Wednesday, December 23, 2009

Diversity III: Actually Everyone Talks About Diversity

Having just hit "publish" on my somewhat irritated rebuttal to 99Seats I do want to mention that his posting on the subject of diversity has been pretty stellar, as well as the posting by Isaac, and Scott, and Matthew. It's been really challenging to read. As of yet, I don't feel like I see an answer I like.

Scott put out a great piece on how fear of change holds us back from action on diversity--which, even though I rejected his one idea, doesn't mean I don't agree with that wholeheartedly. As a matter of fact, I happen to think that the project that used to be called the Less than 100 K project is a far more persuasive and effective way to change the system -- if we create local community theaters in diverse communities, and then find a way to recruit or tour local breakout talent across the country -- rather than making them all apply to the same ten theaters in New York City and then ignoring them until they rot away, never having been given the chance to prove themselves -- I think we have a much better chance at finding talent than simply pulling names out of a hat.

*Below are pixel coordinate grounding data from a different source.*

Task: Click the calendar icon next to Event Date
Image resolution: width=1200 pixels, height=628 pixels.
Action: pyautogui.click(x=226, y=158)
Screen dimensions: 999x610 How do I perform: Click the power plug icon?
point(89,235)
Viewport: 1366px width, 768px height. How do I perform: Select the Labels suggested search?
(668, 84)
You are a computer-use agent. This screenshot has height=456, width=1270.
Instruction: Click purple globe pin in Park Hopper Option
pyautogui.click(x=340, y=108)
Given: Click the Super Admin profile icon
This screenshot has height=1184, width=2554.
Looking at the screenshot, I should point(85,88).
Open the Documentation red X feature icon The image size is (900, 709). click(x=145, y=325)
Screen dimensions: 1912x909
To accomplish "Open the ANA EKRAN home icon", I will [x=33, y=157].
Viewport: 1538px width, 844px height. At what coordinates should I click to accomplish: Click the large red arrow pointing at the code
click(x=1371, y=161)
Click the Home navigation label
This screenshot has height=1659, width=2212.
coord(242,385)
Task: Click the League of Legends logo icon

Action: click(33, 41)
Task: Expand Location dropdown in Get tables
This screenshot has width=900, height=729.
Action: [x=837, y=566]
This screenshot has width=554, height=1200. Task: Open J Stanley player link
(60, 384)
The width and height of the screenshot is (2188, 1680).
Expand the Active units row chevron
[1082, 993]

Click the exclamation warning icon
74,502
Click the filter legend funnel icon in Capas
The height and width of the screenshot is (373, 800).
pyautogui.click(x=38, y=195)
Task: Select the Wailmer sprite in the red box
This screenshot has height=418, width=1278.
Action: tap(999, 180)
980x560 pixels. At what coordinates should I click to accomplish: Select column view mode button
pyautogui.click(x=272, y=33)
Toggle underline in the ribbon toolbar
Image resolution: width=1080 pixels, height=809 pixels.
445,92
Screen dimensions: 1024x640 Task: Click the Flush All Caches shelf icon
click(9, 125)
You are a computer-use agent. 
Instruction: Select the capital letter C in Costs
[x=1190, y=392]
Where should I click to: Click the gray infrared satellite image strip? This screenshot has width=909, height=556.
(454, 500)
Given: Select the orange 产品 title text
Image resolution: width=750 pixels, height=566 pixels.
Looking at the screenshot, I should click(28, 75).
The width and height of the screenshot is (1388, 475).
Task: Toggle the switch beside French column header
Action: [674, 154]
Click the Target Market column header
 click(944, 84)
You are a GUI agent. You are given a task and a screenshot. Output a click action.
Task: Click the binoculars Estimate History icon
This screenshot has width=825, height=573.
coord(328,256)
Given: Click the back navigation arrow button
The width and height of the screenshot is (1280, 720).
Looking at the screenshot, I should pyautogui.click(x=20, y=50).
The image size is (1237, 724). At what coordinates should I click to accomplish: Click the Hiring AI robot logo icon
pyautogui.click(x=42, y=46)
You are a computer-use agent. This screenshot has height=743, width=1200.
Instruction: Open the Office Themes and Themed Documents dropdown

99Seats has a fantastic piece about the tropes of Race plays, and about his own experiences with race. The one thing I might say is that the whole "when black people write about race, they write about their own communities, when white people write about race, they write about race relations" I think boils down to something like this: when people say "race" they usually mean "minority race".

Is August Osage County a play about "race"? It's a play about a white family, a white community, and therefore, it isn't about race. The thing that has always gotten me about Raisin in the Sun is that its plot is largely the same as Death of a Salesman -- it's not a play about "race," but it is considered to be a "race" play because it's about black people. (And don't get me started on the "Black Family adaptation", as its producer put it to me, of Death at a Funeral)

So if a white playwright wanted to write a play, he has two choices: to write a play about two races interacting, or to write a play set in a non-white community. The latter would almost certainly be terrible. LaBute's story of a small Latino family in the Bronx? Mamet's trilogy of plays detailing the struggles of a family of Cambodians living in Indonesia? Alright, now I'm just having fun imagining poor Cambodian refugees shouting "Fuck" at each other and scratching their balls, but the point is that a white playwright doesn't exactly have a lot of options of how to frame a play "about race" except in that "black meets white" way, or in the metaphorical way.

The pit-fall, of course, is trying to write a play about race. Usually if you see one of those terrible plays 99Seats (I wish he would give up his anonymity just because it feels odd typing 99Seats over and over again) is talking about, the pit-fall isn't just the racial insensitivity, it's the same problem playwrights run into when they want to write a play "about war" or a play "about science."

I'm speaking from personal experience. I saw a play listing once that was calling for plays from Middle Easterners "about the Middle East." I said to myself, "Oh thank God, finally some diversity I can participate in!" and I sat down to write a play "about the Middle East." Well I was born in the Middle East, my family is from the Middle East going back generations, my grandfather fought in two wars personally and was involved in Israel's campaign against the British before independence.

The play I wrote was garbage.

I resolved never again to be deluded into writing "about the Middle East" again. What I needed to write was about what I was passionate about. Eventually, I wound up writing a different play, not consciously about "the Middle East" but actually based on my emotional response to the 2006 Lebanon War -- not focused on the event itself, but based on the emotional manipulation in the media around it. It wound up being a movement-theater piece, and the focus turned away from the 2006 Lebanon War and onto political manipulation. Was it "about the Middle East"? No. But it was the best genuine response to the Middle East I think I've been able to muster.


Lastly, Isaac has a fantastic response to that post and the discussion in general in which, among other things, he discusses his own experiences with anxieties. I think one of the thing he's getting at (and which 99Seats is sort of getting at) is the fact that we can't control when something we think isn't "about race" turns out to be "about race."

I recall my own experiences, in my AP English class, how after every book we read, there was always an essay response by a famous black writer about race issues in the book. Chinua Achebe on The Sound and the Fury, Ralph Ellison on The Heart of Darkness, I forget who I read writing a race issues paper Araby. The arguments range from right-on-target (Ellison's The Heart of Darkness essay is pretty apt, and, well, Joseph Conrad was writing about colonialism and The Congo) to kind of weak, weak tea (Achebe's response to The Sound and the Fury didn't really convince me at the time). Worse than that were the feminist responses we read after each (the one about The Heart of Darkness could and should have just said "There were no women in this book.")

Obviously, there are significant race issues in these books, but what irritated me was the dismissal of any possible content in the play that was not about race. All of the descriptions were reductive.

On the other hand, Ta-Nehisi Coates over at Atlantic Monthly uses Clueless to talk about the real goal: the seamless integration of characters of diverse backgrounds into the story being told.